==== MATERIAL PROVIDED ====

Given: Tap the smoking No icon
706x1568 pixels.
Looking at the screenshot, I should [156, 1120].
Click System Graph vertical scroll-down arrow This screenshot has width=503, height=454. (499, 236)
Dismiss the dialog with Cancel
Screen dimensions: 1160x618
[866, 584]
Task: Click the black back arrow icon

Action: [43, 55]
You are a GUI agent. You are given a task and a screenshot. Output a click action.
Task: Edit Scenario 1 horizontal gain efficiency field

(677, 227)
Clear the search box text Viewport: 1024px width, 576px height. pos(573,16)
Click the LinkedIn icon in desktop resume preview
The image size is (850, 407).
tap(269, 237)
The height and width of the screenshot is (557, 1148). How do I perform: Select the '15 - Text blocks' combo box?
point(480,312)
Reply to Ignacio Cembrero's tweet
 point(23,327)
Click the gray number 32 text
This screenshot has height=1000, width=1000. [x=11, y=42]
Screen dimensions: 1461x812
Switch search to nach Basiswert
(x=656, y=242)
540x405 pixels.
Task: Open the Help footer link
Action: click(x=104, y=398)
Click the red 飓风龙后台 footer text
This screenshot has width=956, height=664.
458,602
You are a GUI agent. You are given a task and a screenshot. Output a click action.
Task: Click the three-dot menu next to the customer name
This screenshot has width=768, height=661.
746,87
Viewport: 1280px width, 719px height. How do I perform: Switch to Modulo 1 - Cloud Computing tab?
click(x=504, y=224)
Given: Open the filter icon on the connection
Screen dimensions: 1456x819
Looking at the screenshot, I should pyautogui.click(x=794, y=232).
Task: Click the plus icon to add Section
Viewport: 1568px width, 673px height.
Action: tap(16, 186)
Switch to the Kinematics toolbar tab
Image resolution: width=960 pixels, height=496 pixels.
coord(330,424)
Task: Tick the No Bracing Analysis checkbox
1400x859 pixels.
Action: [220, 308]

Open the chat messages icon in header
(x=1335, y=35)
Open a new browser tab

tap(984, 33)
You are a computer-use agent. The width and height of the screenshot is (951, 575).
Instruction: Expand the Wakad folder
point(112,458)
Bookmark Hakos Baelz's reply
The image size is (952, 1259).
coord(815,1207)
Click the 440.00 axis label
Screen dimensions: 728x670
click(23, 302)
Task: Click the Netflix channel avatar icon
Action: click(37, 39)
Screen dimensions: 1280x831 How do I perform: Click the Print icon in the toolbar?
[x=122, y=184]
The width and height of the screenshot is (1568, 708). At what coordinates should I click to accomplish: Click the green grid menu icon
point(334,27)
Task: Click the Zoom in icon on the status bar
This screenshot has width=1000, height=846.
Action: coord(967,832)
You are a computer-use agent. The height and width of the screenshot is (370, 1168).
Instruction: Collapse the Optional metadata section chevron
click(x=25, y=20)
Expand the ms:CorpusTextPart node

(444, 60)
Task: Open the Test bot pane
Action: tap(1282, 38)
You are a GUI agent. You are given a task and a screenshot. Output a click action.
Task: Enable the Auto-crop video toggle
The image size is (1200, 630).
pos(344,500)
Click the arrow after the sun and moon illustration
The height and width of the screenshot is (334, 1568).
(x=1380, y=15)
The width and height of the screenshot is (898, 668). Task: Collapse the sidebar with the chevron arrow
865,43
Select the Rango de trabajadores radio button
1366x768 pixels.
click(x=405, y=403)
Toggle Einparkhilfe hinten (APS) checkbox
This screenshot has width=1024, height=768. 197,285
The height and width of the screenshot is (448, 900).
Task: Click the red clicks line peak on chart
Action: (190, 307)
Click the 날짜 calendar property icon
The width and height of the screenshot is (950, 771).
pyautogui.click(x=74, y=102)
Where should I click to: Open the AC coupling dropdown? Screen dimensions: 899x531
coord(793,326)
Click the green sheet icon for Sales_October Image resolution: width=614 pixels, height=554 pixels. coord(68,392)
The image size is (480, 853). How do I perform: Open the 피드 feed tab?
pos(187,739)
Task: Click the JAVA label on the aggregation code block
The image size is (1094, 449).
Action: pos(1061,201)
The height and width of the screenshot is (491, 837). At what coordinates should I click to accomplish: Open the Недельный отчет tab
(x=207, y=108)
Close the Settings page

====

The answer must consist of every line from the data that contains the word "computer".

* SOLUTION FOR THIS TASK:
You are a computer-use agent. The width and height of the screenshot is (951, 575).
You are a computer-use agent. The height and width of the screenshot is (370, 1168).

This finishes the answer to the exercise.